I had very little info as to what was going on. My husband was texting me and it was about 20 minutes before he texted me to tell me the ambulance had arrived. I had assumed they would have already been at the hospital at that point- not just getting ready to leave the stadium.
On one hand everything was moving very very slowly. On the other hand the game itself seemed to be going so fast. Its like I wasn’t moving but the world around me was going faster than ever. I thought about leaving early but my husband had told me to stay there. To try to relax and watch the game. I knew that waiting at the game was better than waiting at the hospital. Plus I wasn’t really sure about my ability to drive safely any sooner. I am thankful for my friend Molly; I texted her to tell her what happened and she texted back and forth with me for the next 90 minutes helping me keep some peace of mind.
Once the game was over we eventually left after waiting to talk to some friends. I am thankful for my soccer family for being there . If I hadn’t have waited til the end of the game then Angel would not have been able to offer for my kids to go hang out at her house and she would feed them dinner and then I wouldn’t have to drag them all to the hospital. My kids were super happy about that too since 2 of them have had their own hospital stays and aren’t really keen on being in one if they don’t have to be. I was also able to follow her out of the stadium which was great because I have never driven to or from the stadium and having to actually think about how to get out of there was too much. “Follow me” worked much better. This is what friends do. My soccer family is to me what many people’s church family are to them.
When I got to the hospital, Jack was on the bed with my husband. He didn’t look right. His eyes were a little open but he was sleeping. I took my 3 year old to the bathroom. When I came back Jack was awake and I held him. He looked at me and wanted his mama. He was ok. I had been told that already but I wasn’t going to believe that until I saw him myself. I burst into tears. I couldn’t hold back anymore. I hugged my baby and my husband for a few minutes.
We stayed at the hospital for a few more hours for observation. Changed a diaper. Got Jack some juice (he drank 2 boxes). Kinda watched a movie. Played some soccer with his new Silver Champions Ball with the signatures of the entire team on it (kindly given to my son before he left the stadium in the ambulance). He played with his sister. As time went on he was more and more like Jack.
When we were being discharged the doctor assured me that if he hadn’t shown any additional signs of distress in the last 4 hours that he would be fine because if there was serious damage, like a bleed, they would know because there is no wary for the body to hide those symptoms for 4 hours.

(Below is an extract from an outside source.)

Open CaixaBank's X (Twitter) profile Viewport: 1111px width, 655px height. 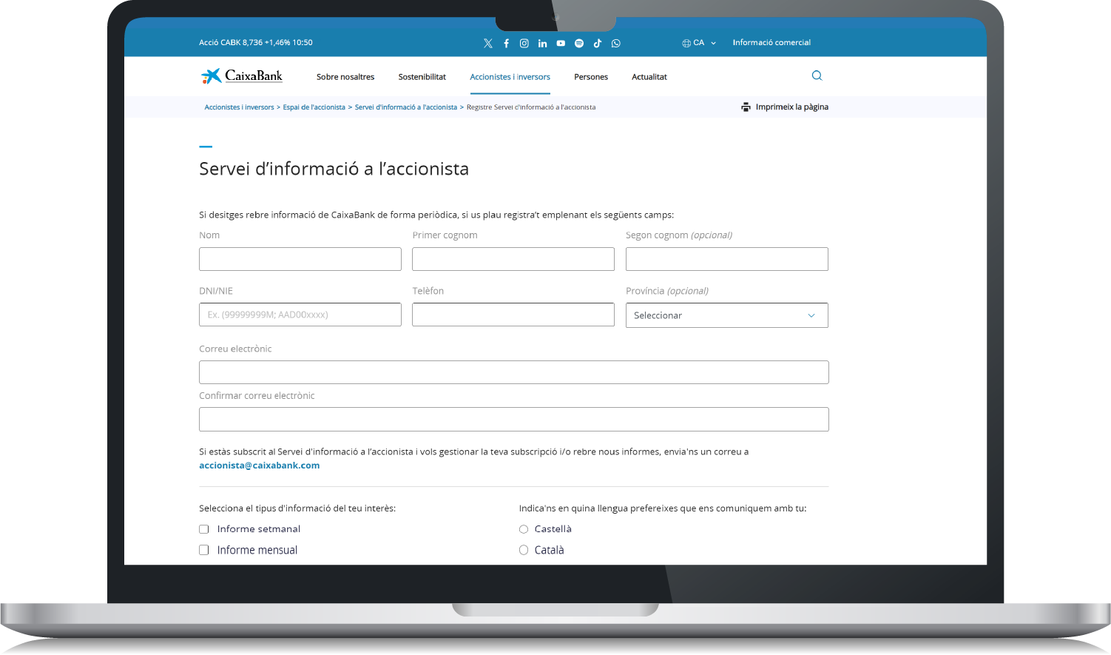pyautogui.click(x=488, y=43)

We picked up the big kids and drove our 2 hours home. I rolled into bed at midnight and slept straight until Jack woke up at 7am (the hour previously known as 6am).
He has been playing all morning. Everyone else is asleep still. Jack is in a good mood. I can’t stop looking at him. While I write this I have been crying off and on just thinking about what could have happened even though it didn’t. I consider myself lucky. I consider Jack lucky. He’s off to an early start of concussions like his daddy and giving me heart attacks.
We are going to carry on with our lives like normally and I’ll hug all my babies a bit more.
Next game though, he won’t be standing on the bench.